Thursday, April 3, 2008

The Kitchen Gardener


In Australia, we have just entered the second month of autumn. This season and the cold winter that follows are a great time to begin thinking about the vegetables you could plant in the spring! If you would like to begin a garden in the spring, or learn more about the garden you already have, The Kitchen Gardener is a great resource.

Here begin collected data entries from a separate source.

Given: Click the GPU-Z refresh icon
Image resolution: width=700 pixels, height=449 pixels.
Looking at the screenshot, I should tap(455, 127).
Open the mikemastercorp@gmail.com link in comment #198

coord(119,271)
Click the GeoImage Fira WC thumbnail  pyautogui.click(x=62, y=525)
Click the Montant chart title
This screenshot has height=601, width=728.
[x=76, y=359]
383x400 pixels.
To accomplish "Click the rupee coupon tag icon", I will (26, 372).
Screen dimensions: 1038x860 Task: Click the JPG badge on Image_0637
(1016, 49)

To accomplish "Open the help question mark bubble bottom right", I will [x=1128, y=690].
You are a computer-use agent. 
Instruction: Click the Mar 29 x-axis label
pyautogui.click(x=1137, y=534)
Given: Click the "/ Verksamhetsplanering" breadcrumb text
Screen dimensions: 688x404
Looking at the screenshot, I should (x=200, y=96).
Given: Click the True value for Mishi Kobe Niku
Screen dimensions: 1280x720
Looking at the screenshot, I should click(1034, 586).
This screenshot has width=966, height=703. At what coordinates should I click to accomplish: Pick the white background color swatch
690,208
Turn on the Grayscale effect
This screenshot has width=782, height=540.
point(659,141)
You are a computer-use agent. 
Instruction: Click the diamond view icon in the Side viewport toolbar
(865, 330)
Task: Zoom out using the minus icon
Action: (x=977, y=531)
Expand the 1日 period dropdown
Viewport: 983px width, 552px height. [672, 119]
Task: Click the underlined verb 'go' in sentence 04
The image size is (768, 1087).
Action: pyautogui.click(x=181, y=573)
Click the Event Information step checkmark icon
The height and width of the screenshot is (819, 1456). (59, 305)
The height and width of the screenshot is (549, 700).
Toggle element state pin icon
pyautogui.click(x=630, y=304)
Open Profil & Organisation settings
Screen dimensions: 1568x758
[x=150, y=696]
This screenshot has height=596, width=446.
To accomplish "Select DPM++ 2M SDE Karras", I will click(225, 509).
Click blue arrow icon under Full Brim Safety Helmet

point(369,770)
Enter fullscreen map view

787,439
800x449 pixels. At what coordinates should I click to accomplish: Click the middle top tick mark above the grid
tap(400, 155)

The Kitchen Gardener by Julian Matthews is packed full of colour pictures and inspiration. It includes a beautiful section on potager gardens, which are designed to be both ornamental and edible! It also contains a section about growing vegetables and herbs in pots, titled “No garden? No problem”. General information about soils and sowing and a “Garden diary” of when to plant are other features. My favourite section of the book is the A-Z guide to vegetable growing. Each vegetable is given a double page spread that includes pictures and information about its nutritional value, suitability for pots, soil needs, seed raising, sowing, spacing, pests and diseases it may be susceptible to, and harvesting.

This book will provide all you need to start out on your adventure in vegetable gardening, and plenty of new ideas to keep you going! In Tasmania, April brings colder weather. We have planted some seeds in the garden: rocket, lettuce, carrots, chives, and beetroot. This is a bit of an experiment to see if they will grow over winter. The climate is mild enough, as it rarely snows in non-mountainous regions. When it becomes too cold to plant anything I intend to spend some extra time studying up on what we can do in the spring.

Happy gardening!

1 comment:

  1. Sherrin, thanks for the book recommendation. We just worked outside yesterday for the first time cleaning up garden debris and getting ready for this year's crop. There's still much to do.

    I have never heard of rocket. So I just googled it to see what it was. I think I would enjoy the peppery taste in my salads. Very interesting.